Skeletal remains identified as man who disappeared in 1979
SALEM, Ore. (AP) — In 1979, a 22-year-old California man went missing as he was traveling to Washington state to visit family.
Decades passed, with no word of Kenneth Bell’s fate. But then a timber crew working in a wilderness area of Oregon on Jan. 8 found skeletal human remains, along with a white canvas athletic shoe and a gray metal ring with a red stone.
On Tuesday, the Clackamas County Sheriff’s Office announced it had identified the remains, which included a partial skull, as those of Bell. A DNA confirmation is underway.
Detectives believe someone killed Bell, who was from Contra Costa County near San Francisco.

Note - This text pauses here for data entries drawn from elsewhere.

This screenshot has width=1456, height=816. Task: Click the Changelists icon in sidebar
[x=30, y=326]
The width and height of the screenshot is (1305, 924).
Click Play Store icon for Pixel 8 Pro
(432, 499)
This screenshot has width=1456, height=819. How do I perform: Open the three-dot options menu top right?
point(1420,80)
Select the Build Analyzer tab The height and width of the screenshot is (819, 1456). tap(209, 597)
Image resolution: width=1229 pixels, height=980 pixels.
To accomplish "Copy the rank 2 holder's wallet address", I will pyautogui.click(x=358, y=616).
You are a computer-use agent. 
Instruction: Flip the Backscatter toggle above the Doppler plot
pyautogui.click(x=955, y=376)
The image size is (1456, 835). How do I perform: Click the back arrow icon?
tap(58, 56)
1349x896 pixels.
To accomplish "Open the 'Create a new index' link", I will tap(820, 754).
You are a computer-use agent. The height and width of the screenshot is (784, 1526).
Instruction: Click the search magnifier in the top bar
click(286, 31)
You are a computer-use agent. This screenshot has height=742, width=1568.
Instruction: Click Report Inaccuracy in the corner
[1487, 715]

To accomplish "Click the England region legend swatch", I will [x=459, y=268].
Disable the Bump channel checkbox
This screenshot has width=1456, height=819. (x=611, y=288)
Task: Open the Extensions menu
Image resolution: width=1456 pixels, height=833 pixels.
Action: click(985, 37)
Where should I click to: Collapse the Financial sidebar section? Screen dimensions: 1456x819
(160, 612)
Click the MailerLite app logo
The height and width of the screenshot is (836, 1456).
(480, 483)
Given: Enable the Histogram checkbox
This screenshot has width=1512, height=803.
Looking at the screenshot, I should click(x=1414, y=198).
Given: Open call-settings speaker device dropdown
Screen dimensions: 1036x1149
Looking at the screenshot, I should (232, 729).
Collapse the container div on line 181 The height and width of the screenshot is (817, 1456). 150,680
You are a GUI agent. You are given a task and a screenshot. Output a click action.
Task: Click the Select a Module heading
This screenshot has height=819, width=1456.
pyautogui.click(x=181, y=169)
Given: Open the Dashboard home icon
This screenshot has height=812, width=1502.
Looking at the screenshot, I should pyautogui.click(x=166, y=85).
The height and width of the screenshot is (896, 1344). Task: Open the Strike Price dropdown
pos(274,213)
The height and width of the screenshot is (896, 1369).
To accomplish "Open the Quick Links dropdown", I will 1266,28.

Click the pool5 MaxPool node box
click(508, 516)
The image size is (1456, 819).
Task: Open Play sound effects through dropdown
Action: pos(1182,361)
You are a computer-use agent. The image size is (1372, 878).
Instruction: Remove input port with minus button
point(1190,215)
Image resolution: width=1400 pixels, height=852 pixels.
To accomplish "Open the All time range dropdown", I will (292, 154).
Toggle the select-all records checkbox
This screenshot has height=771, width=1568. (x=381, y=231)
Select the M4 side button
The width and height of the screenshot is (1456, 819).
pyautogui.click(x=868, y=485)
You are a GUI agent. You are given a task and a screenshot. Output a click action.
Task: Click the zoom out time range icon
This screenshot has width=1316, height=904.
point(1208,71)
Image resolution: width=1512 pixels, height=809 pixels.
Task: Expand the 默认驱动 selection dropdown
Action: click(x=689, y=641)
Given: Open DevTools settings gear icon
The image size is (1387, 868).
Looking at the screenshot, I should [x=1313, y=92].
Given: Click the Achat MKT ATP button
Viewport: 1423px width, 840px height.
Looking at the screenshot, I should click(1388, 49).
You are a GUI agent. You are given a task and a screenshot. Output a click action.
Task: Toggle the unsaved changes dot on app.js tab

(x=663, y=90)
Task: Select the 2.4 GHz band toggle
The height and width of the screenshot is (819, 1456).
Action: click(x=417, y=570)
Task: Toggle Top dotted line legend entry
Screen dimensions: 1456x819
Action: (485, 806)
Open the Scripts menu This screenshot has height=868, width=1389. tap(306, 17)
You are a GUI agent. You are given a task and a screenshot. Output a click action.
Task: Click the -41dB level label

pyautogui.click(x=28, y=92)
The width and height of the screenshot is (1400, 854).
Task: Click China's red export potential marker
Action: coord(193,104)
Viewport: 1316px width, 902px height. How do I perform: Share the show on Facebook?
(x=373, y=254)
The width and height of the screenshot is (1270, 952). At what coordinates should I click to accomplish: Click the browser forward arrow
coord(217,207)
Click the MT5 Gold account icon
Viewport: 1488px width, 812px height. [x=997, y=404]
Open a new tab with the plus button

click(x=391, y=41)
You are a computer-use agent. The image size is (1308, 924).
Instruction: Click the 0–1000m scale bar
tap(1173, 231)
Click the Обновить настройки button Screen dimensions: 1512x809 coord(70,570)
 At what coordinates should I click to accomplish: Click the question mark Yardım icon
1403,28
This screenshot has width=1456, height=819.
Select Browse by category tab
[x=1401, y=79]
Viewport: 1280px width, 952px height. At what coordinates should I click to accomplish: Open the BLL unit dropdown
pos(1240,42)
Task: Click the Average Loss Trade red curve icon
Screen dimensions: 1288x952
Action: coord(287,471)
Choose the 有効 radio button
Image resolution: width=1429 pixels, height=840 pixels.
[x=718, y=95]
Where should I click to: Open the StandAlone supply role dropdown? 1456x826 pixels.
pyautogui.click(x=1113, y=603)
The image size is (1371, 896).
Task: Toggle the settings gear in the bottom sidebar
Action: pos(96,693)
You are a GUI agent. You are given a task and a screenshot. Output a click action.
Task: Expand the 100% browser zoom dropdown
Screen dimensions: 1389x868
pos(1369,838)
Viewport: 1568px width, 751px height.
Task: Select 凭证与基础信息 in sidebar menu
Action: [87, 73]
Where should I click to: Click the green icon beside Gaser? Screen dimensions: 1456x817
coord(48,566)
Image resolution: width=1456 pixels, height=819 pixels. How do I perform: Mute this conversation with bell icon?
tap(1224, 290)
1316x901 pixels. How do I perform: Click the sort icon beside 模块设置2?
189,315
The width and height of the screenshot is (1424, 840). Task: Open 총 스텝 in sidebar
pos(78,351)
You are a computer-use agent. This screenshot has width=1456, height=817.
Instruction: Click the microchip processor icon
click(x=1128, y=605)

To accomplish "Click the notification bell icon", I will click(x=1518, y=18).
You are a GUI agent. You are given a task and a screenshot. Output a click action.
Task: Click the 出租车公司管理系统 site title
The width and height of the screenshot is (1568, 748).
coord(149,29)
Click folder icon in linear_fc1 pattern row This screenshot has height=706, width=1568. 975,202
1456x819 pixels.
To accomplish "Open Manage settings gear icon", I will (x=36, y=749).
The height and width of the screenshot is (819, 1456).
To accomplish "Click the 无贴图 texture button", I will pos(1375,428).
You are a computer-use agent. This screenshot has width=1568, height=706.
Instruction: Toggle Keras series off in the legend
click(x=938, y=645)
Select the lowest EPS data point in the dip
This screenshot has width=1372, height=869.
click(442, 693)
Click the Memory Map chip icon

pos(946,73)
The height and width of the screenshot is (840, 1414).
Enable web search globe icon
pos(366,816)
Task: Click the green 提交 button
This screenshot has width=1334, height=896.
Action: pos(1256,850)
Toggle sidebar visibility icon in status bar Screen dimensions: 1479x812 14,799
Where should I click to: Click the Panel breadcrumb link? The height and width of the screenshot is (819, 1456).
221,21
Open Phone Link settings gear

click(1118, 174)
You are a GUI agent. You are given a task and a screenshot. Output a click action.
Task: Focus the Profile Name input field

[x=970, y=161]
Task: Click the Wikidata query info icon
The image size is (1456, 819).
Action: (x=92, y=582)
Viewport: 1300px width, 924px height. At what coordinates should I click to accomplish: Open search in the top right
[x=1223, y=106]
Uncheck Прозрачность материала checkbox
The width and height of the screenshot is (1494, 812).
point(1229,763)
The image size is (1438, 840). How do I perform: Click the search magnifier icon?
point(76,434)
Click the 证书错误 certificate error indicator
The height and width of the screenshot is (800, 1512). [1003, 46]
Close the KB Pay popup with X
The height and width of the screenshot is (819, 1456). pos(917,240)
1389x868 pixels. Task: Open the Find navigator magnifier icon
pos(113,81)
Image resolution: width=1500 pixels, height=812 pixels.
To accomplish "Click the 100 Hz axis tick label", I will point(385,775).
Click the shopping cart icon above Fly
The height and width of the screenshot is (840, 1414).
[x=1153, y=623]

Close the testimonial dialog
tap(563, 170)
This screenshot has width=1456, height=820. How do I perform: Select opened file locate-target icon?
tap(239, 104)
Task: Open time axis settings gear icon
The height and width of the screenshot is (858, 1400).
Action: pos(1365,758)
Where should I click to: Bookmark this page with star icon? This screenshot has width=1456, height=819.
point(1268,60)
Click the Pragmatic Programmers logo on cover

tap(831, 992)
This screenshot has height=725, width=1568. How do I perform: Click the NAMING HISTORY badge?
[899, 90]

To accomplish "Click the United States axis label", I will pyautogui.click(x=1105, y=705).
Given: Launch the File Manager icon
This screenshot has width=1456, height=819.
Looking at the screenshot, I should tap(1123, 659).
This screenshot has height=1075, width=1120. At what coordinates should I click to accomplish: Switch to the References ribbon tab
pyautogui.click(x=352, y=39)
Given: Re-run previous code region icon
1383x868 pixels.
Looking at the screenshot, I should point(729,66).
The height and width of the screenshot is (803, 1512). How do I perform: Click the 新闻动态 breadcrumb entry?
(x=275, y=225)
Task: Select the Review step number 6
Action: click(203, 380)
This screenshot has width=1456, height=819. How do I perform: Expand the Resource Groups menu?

“The cause of death has not been determined however during their investigation, detectives developed information that led them to believe Bell’s death was caused by homicidal violence,” Sgt. Marcus Mendoza of the sheriff’s office said in an email.
Bell’s mother has died since she reported her son missing in 1979, when he would have been 22 years old. He apparently disappeared while traveling from the Bay Area to Washington state, the sheriff’s office said.
Bell worked in the timber industry in the late 1970s, and frequented the Portland area. The remains were found near Molalla, a town about 35 miles (56 kilometers) south of Portland. The terrain was so steep that search-and-rescue volunteers set up ropes so authorities could safely access the site.
The sheriff’s office is encouraging anyone who knew Bell in the late 1970s to contact detectives.
“His immediate family have all passed away,” Mendoza said. “We have been in contact with an extended family member.”
He said that relatives and detectives were declining interview requests.